Арсений поджимает губы и распахивает края проема палатки, впуская внутрь прохладный ночной воздух. Он выглядит еще более недовольным, чем несколько секунд назад, хотя проблема вроде как решается — и какая моча ему опять в голову ударила?
— Арсений, — окликает его Антон, садясь и дотягиваясь до его плеча, ласково треплет, — что на тебя нашло?
— Ничего на меня не нашло, — огрызается тот, дергая плечом, и его слова перемежаются с какими-то непонятными щелчками, — я всегда такой, и тебе об этом прекрасно известно. То, что я тебе подрочил, этого не меняет, я не излечусь волшебным образом.
— Я этого и не жду, но сейчас ты срываешься на меня. — Антон хмурится. — Это из-за того, что я кончил и вырубился? Ну прости, пожалуйста, со мной такое иногда случается. В следующий раз сделаем так, чтобы ты первый кончил, а потом уже я.
— Нет, я не… Прости, — Арсений нервно трет лоб ладонью, — дело не в этом. Мой невроз обостряется от стресса, и я начинаю злиться по каждому поводу — бесит буквально всё, и всё кажется неправильным.
— Почему у тебя стресс? — Антон окончательно выползает из мешка и садится рядом с Арсением — после жаркого спальника около открытого входа холодно, но сквозняк можно и потерпеть.
— Это неважно, долго объяснять.
— Мне важно. Я настолько ужасен в сексе? — пытается пошутить он, а потом ему в голову приходит догадка: — Или у тебя вообще от секса стресс, и поэтому ты им не занимаешься?
Арсений слабо улыбается ему в ответ и качает головой — у него в руке пузырек санитайзера, у которого он открывает и закрывает крышку без остановки.
— Давай завтра утром поговорим, — просит он, в очередной раз защелкивая крышку. — Уже поздно, мы и так не выспимся. Так что сходи в туалет — и спать.
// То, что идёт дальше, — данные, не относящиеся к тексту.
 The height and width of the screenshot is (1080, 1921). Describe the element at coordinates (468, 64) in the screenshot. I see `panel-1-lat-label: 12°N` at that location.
— Но я не хочу в туалет, — недоуменно отвечает Антон.
— А ты всё равно сходи. — Арсений кивает на выход из палатки, в холодную темную ночь. — Если ты захочешь ночью и разбудишь меня, когда будешь вставать, я буду злиться. Не хочу на тебя злиться.
— Ты и так всегда злишься, — вздыхает Антон, но под гневным взглядом всё-таки наполовину высовывается из палатки и шарит по траве в поисках кроссовок.
Самое вот то после оргазма брести по холоду в мрачные кусты, чтобы поссать, когда даже не хочется ссать. Но либо так, либо Арсений будет похож на весёлку — похожий на член гриб, который смердит на километр. Антон читал в материалах к заданию, что в этом лесу такие водятся, так что его капитан-вонючка отлично вписывается в эту среду.